Posted: Wed, 14 May 2008

[miningmx.com] -- FIRST Quantum posted a number of records in its first quarter of 2008, including production and operating profit, as it moves towards output of more than 346,000 tonnes/year of copper over the next five years from 2009.

As good as the financial and operational results were there were still a number of problematic issues the company had to deal with, including rising taxes in Zambia, rains hampering development of its opencast Frontier mine and bans on ore transport to Zambia from the Democratic Republic of Congo (DRC).

"The Q1 results have been saved by strong performance at the Kansanshi copper mine where a reduction in the tolled cathode copper produced should raise margins," said Fairfax in its daily market report.

First Quantum is forecasting a strong growth in production as the Kolwezi tailings project in the DRC and the recently acquired Kevitsa nickel, copper and platinum group metal project in Finland add to more tonnes to its 346,000 tonnes of output from existing operation. First Quantum bought Scandinavian Minerals for $282m.

The $553m Kolwezi project is on track to begin commercial production in the first quarter of 2010, with output of 35,000 tonnes/year copper and 7,000 tonnes of cobalt hydroxide.

First Quantum produced 75,616 tonnes of copper in the three months to end-March, a record driven by a sound performance from the Kansanshi mine in Zambia, and a record operating profit of $354m. A 36% increase in the received copper price contributed towards the company’s good quarterly financial performance.

First Quantum maintained its production outlook for 2008 of 310,000 tonnes at an average cash cost of production of $1.15 to $1.20/lb. This compares to $0.99/lb in the first quarter.
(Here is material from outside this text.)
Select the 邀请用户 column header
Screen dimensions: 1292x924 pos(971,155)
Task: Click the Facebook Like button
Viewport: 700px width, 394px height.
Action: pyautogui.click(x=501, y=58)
The increase in costs would come from higher global sulphur prices, which makes leaching more expensive. Treatment charges (TC) and refining charges (RC) are rising as are diesel prices.

In the month of April, First Quantum produced 25,500 tonnes of copper and sold 23,100 tonnes.

"We are looking for a more substantial increase in quarterly earnings over the rest of the year as higher copper production combines with higher copper prices to drive earnings ahead. Earnings have been held back by a number of issues, which have caused First Quantum to take additional costs in Q1," said Fairfax.

First Quantum renewed its warning that Zambia’s new tax regime introduced in March could deter investment in new and existing projects if it was enforced for companies that have Development Agreements with the government providing for a stable fiscal environment.

First Quantum pointed out it had the right to pursue international arbitration if that Agreement was violated. Tax rates have been increased to 30% from 25%, and the company reflected a $17m provison for future tax liabilities.

The new regime includes a new windfall tax on copper sales revenue based on trigger prices for copper above $2.50/lb; a new variable tax of 15% of taxable income where the profit margin exceeds 8% and no windfall tax applies; a concentrate export levy of 15% and an increase in the royalty rate from 0.6% to 3%.

“Currently, the Company is seeking mediation along with other mining companies operating in Zambia with similar agreements. The financial impact of the proposed changes on the Company is uncertain,” it said.

First Quantum’s quarterly net profit was 132% higher year-on-year at $182m.

“However, the increased Zambian tax rates hampered further increases in net profit and earnings per share due to the restatement of the future income tax liability at a higher tax rate,” it said.

First Quantum was unable to ship any ore to Zambia from its Lonshi project in Democratic Republic of Congo (DRC) for the full quarter, continuing from November last year. There is a stockpile of 76,000 tonnes of ore grading 5.8% at the mine.

“The Company believes it has satisfied all requirements to allow the shipment of ore to Bwana from Lonshi. Discussions are ongoing but the border remains closed as of the date of this report,” it said.

There is ample capacity at the Bwana processing plant, which normally treats Lonshi ore, to treat the backlogged material once it can be shipped south.